Where the line with "Go to the browser" appears below, start writing out lines exactly, and finish with the line with "You are a computer-use agent. Screen dimensions: 974x470", which is included; write out nothing else.

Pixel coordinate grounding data

|---|

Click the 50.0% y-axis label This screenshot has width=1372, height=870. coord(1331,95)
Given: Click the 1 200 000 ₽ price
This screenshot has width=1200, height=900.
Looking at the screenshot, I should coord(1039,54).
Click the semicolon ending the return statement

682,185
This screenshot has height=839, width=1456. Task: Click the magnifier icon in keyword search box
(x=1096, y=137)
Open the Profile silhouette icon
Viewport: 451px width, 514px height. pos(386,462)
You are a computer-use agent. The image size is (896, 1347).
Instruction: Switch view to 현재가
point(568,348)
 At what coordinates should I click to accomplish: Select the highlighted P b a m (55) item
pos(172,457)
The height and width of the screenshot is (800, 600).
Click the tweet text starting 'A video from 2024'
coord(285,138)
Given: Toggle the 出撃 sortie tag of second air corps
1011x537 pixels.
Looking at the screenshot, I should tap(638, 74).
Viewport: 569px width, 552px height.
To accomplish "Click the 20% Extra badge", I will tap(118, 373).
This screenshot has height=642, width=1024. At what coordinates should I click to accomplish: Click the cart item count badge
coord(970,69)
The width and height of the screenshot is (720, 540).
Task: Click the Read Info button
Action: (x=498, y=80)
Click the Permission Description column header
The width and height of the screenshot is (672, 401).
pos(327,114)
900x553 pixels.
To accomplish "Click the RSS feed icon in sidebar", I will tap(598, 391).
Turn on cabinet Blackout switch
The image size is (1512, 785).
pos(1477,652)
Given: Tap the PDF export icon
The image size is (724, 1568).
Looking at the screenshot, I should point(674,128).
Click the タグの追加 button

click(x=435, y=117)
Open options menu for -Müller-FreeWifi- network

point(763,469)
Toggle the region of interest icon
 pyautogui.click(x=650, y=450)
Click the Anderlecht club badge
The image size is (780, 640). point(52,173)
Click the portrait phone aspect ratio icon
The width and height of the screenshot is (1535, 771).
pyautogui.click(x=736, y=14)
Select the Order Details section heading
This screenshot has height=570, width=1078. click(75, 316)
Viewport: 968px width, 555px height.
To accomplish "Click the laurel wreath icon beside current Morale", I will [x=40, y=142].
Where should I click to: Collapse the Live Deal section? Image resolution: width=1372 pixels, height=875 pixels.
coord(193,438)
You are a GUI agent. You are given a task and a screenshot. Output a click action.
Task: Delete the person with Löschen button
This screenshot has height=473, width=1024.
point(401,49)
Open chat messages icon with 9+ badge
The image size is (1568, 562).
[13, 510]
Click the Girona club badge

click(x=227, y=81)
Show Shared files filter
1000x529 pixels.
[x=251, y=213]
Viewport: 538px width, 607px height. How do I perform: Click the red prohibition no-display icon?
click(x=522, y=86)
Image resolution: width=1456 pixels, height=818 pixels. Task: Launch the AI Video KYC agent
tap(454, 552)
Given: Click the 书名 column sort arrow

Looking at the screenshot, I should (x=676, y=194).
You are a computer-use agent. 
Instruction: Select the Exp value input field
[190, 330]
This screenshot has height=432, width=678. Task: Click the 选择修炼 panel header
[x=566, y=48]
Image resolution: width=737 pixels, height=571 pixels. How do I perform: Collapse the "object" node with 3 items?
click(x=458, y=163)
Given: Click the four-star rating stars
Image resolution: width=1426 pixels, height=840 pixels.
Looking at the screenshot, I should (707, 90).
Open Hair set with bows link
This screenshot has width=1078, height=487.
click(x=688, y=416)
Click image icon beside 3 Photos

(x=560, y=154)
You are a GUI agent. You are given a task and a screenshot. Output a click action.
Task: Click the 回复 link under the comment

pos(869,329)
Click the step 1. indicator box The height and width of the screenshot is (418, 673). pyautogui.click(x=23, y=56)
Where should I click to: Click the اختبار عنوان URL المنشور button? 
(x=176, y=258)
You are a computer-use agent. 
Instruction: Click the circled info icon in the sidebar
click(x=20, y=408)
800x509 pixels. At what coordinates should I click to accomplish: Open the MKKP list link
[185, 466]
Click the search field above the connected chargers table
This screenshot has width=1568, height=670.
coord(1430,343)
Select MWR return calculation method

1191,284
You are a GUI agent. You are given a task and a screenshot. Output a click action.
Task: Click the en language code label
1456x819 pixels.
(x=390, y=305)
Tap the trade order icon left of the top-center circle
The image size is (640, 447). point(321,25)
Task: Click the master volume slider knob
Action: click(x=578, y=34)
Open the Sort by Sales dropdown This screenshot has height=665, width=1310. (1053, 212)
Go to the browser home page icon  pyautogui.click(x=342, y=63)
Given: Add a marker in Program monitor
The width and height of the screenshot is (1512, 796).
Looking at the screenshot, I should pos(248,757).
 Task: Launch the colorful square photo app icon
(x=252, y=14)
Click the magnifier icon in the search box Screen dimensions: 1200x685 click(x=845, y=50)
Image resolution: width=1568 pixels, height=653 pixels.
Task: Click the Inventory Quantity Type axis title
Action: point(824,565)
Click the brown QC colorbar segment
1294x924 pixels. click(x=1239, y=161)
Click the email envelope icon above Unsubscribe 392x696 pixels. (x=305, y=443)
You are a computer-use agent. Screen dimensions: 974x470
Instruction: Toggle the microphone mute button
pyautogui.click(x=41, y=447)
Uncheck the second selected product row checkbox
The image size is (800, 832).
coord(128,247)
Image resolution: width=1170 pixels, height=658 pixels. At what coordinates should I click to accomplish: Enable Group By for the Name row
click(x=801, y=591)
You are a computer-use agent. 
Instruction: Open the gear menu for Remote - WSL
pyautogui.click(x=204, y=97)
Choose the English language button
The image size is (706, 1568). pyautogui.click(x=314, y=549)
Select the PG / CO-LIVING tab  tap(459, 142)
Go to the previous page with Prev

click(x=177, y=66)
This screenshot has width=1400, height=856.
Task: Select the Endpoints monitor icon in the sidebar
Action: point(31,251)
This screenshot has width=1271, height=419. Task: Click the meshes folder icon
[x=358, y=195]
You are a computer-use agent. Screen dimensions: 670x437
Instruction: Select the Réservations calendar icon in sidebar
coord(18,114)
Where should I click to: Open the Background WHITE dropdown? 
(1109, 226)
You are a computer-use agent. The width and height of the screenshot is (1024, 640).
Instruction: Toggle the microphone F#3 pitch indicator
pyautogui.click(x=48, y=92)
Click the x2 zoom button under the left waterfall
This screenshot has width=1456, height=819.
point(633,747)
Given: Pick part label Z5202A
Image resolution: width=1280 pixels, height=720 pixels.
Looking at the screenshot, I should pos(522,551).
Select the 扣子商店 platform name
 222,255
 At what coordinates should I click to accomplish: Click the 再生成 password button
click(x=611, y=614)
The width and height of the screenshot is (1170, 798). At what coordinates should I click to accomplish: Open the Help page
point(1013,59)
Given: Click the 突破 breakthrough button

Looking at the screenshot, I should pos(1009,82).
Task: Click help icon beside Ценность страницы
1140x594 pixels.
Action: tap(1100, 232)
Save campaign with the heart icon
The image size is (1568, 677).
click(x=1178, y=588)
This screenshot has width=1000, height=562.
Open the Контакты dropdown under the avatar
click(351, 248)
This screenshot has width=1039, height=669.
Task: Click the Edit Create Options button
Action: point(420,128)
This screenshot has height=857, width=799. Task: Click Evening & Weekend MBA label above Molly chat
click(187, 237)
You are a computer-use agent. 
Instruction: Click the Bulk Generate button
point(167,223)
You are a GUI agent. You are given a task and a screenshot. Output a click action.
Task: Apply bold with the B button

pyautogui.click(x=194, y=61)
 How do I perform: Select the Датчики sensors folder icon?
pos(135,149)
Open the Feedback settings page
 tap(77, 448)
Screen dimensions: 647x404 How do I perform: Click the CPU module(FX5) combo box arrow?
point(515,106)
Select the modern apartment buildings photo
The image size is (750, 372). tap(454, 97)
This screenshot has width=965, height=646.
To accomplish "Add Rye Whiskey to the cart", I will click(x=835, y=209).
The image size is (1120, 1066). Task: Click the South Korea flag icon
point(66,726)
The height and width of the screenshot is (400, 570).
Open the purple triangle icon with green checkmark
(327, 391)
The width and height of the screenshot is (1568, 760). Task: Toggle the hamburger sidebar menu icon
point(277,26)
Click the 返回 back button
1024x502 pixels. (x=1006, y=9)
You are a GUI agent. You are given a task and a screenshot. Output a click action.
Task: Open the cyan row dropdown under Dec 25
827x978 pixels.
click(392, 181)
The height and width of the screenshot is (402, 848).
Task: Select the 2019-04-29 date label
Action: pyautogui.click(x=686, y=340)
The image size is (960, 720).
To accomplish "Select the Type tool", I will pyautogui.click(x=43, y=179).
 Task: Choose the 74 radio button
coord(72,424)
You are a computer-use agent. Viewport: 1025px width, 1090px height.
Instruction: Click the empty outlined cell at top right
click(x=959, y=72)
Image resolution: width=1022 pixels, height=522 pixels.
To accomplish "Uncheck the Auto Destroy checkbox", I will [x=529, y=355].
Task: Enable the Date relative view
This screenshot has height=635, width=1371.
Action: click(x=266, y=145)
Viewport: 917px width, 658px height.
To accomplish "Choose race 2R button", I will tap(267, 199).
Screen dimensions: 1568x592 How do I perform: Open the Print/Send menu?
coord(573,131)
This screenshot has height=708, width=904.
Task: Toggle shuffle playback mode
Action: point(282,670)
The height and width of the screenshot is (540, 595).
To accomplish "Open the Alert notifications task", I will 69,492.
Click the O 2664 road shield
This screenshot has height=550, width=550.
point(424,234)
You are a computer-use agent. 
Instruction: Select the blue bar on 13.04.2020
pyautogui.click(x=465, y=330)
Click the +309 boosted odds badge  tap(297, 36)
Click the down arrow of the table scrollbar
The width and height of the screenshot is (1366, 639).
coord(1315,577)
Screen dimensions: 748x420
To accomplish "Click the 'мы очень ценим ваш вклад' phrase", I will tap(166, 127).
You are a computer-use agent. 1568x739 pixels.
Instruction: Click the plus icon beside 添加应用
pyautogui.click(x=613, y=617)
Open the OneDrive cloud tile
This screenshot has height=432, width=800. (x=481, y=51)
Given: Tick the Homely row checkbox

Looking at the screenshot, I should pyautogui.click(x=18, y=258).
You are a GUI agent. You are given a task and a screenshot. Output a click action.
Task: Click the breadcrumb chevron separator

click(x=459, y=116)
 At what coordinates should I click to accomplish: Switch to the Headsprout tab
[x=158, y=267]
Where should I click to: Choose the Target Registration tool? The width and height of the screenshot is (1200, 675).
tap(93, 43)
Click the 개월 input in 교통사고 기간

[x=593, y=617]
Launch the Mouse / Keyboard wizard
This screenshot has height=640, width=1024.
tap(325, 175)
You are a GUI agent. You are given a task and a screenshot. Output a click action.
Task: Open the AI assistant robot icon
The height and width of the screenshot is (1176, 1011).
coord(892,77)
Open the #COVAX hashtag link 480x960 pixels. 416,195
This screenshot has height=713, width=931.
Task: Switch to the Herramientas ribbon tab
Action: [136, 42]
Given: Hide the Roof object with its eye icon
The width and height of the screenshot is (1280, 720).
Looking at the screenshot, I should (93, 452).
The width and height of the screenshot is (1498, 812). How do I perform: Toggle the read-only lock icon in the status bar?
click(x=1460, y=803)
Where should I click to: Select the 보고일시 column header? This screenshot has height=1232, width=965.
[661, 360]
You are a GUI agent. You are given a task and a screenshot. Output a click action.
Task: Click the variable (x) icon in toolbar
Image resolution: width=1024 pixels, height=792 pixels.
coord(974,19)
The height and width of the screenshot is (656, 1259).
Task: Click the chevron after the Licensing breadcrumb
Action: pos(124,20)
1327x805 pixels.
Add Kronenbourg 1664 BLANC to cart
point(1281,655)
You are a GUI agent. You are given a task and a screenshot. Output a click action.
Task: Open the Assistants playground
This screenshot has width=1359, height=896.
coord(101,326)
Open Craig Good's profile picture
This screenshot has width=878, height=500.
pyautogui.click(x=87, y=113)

|---|

[Expected answer]:
Go to the browser home page icon  pyautogui.click(x=342, y=63)
Given: Add a marker in Program monitor
The width and height of the screenshot is (1512, 796).
Looking at the screenshot, I should pos(248,757).
 Task: Launch the colorful square photo app icon
(x=252, y=14)
Click the magnifier icon in the search box Screen dimensions: 1200x685 click(x=845, y=50)
Image resolution: width=1568 pixels, height=653 pixels.
Task: Click the Inventory Quantity Type axis title
Action: point(824,565)
Click the brown QC colorbar segment
1294x924 pixels. click(x=1239, y=161)
Click the email envelope icon above Unsubscribe 392x696 pixels. (x=305, y=443)
You are a computer-use agent. Screen dimensions: 974x470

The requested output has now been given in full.